Resending to the mailing list too.

-------- Forwarded Message --------
Subject: Re: Proposal for High level sftp api for uploads and downloads
Date: Fri, 2 Jun 2023 10:54:56 +0200
From: Jakub Jelen <jje...@redhat.com>
To: Eshan Kelkar <eshankel...@galorithm.com>

Thank you for the great write-up!

I put some comments and thoughts inline. Let me know if some of the are unclear.

On 5/31/23 09:38, Eshan Kelkar wrote:
Libssh needs a high level api for uploading and
downloading files. Functions like sftp_put() and
sftp_get() need to be introduced which the users
can call simply to upload and download files instead
of having to write their own functions to perform uploads
and downloads using the low level read/write api's.

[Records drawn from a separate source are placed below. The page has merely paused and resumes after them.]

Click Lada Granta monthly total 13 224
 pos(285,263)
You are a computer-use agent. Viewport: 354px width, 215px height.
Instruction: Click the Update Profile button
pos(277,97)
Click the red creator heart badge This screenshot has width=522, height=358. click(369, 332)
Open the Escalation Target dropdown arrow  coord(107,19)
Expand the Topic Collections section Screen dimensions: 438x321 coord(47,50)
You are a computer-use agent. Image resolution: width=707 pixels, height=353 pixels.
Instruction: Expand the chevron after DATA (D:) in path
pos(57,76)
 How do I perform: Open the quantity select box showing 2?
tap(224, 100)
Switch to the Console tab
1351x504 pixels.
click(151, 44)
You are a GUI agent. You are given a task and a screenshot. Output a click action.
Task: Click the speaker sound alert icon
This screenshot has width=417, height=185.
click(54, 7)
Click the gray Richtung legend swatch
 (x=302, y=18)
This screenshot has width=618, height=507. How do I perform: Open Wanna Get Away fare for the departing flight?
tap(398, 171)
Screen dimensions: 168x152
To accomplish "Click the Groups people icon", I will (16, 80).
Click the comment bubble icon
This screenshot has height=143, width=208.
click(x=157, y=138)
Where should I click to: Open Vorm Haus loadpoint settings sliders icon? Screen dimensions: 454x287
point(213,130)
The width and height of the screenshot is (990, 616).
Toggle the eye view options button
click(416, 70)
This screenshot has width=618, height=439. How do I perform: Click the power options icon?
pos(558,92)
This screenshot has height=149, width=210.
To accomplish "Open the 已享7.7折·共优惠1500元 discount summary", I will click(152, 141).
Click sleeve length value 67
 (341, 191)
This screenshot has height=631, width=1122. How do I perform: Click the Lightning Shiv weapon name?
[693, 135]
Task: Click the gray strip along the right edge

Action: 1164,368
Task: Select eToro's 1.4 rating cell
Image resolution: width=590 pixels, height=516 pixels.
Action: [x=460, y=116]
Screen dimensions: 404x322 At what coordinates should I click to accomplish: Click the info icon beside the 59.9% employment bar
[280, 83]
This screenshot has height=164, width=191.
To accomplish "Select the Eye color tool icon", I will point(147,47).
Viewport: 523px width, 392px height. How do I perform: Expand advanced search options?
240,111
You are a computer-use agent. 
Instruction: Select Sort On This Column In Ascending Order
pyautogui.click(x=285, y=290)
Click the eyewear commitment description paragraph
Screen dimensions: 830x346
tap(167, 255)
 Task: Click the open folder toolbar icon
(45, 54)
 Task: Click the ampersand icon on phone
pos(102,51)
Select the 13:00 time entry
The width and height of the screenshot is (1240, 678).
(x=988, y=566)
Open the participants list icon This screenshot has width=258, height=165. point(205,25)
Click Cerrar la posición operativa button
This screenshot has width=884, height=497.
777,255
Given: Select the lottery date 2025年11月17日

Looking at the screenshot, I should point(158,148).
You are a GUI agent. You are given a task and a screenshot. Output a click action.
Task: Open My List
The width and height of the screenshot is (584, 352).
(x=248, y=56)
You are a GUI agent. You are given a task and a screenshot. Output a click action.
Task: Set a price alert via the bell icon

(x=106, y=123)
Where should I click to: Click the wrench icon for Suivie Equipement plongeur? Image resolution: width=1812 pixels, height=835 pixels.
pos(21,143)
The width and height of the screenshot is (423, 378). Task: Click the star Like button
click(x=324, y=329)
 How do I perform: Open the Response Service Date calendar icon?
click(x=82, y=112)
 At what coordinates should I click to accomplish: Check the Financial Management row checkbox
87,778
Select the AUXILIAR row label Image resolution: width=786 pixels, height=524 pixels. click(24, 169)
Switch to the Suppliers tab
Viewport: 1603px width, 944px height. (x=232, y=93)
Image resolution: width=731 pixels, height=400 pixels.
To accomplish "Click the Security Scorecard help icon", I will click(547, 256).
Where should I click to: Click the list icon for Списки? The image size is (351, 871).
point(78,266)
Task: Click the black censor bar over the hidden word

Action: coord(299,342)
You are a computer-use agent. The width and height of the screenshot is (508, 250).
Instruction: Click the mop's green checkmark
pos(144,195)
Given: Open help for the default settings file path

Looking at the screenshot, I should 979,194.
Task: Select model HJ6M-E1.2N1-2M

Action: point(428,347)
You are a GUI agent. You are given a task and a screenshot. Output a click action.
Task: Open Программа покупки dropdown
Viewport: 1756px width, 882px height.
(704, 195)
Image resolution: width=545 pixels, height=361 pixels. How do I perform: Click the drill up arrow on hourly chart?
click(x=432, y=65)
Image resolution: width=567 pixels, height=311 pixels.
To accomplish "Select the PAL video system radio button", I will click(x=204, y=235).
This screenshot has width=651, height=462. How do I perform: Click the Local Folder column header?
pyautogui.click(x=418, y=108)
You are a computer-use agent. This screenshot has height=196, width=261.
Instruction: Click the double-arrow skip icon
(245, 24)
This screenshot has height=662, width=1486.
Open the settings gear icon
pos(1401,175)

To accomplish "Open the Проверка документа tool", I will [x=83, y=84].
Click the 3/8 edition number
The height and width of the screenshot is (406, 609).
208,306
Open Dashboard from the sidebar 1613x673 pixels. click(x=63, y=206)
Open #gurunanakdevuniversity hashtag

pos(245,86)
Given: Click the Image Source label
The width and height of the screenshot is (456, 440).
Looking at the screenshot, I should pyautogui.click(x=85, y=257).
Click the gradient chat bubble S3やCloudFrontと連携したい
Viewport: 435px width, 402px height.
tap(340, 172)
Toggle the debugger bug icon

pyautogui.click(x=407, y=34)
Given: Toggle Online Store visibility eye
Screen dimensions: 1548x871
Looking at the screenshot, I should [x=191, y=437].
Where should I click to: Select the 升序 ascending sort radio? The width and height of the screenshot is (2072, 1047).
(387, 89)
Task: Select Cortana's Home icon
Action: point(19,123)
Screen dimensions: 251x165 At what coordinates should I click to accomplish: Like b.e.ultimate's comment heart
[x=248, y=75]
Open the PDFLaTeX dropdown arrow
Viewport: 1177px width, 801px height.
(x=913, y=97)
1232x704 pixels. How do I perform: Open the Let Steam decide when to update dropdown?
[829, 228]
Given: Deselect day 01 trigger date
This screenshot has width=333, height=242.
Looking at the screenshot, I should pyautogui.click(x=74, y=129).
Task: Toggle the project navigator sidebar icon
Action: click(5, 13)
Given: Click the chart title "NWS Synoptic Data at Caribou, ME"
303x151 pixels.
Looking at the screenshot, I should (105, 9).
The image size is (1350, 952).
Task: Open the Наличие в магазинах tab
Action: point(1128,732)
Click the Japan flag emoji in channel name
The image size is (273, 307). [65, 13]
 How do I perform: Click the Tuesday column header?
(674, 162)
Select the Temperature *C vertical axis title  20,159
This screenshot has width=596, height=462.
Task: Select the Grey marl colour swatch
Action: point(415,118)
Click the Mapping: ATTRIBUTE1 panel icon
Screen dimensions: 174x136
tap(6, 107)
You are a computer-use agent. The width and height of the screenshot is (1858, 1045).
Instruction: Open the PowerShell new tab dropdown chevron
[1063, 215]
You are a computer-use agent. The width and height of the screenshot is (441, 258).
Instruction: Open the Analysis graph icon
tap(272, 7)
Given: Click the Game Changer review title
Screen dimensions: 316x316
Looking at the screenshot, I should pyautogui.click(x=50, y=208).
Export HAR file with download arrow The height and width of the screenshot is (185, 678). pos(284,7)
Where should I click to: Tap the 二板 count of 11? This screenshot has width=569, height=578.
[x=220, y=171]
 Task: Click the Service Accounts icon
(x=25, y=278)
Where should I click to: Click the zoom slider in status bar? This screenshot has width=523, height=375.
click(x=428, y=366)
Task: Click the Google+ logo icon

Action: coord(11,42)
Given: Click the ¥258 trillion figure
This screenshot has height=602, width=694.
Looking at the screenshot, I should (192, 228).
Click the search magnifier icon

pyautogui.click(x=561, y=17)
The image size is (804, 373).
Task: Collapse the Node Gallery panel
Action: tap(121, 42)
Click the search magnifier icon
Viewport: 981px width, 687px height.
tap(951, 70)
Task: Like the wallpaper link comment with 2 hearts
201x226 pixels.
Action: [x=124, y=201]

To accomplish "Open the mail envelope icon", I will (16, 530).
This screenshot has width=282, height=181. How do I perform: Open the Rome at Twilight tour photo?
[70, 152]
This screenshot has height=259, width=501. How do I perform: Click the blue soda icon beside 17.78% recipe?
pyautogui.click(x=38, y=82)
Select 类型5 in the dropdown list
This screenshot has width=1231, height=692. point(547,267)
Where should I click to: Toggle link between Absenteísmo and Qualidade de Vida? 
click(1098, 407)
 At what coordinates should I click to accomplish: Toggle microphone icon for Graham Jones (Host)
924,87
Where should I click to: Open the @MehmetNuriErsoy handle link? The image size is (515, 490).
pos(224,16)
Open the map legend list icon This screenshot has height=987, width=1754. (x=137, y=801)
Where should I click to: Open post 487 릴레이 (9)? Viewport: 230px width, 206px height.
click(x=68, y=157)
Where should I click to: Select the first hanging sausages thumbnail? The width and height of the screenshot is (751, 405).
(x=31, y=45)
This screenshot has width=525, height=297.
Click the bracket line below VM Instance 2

One more point why we do that is that the API needs to have reasonable throughput. With the current synchronous API, the performance is terrible and there was only low-level asynchronous API for downloads (hard to guess how much used though).

This mail suggests approaches that can be followed
to develop that api.
Some terminology :
1. local_fd - is the file descriptor [obtained using open()
or creat()] of a file on the local machine of the user.

2.  remote_file  - is a sftp file handle [obtained using
sftp_open()] of a file on the connected server.

3. concurrent_requests -  This is the number of requests
we initially issue before trying to get the responses.

Say you are downloading and you have 20 concurrent
requests, this means that first we have issued 20 read
requests, and then when we are trying to get/wait for the
response of the first request, the server may be processing
or may have processed the other 19 requests (This is the
advantage of asynchronous request-response pattern over
synchronous request-response where we would have issued
the next request [and server would have processed it] only
after getting a response of the first request).

And after getting the response of the first request, we issue
another request if needed and then try to get the responses
of the other outstanding requests and repeat this procedure
for them too.

Though you can see this name "concurrent_requests" is not
the best as the requests are not being issued in a concurrent
manner here, neither are they being processed concurrently by
the server. So if a better name comes to your mind, kindly suggest.

Reading through this, I would probably consider slightly better naming. These requests are in fact not concurrent, but work as you describe them. This is number of in-fligth requests, that are sequentially sent, but handling of the server responses is interleaved with other requests.

My proposal would be to call them in_flight_requests or interleaved_requests, but there might be better names. I would like to avoid the parallel/concurrent wording, which suggests there is some real threading/parallelism involved.

The OpenSSH's sftp manual page describes this as "num requests", which I also find quite unclear (and they default to 64):

Specify how many requests may be outstanding at any one time.

What you describe above is the current way how the asynchronous transfers are done. I assume for performance, the chunksize, number of in-fly requests and other parameters need to be tuned, but we should provide some reasonable default.

Other option is, that there might be completely different way to do that, which we should probably research/try before settling on particular solution.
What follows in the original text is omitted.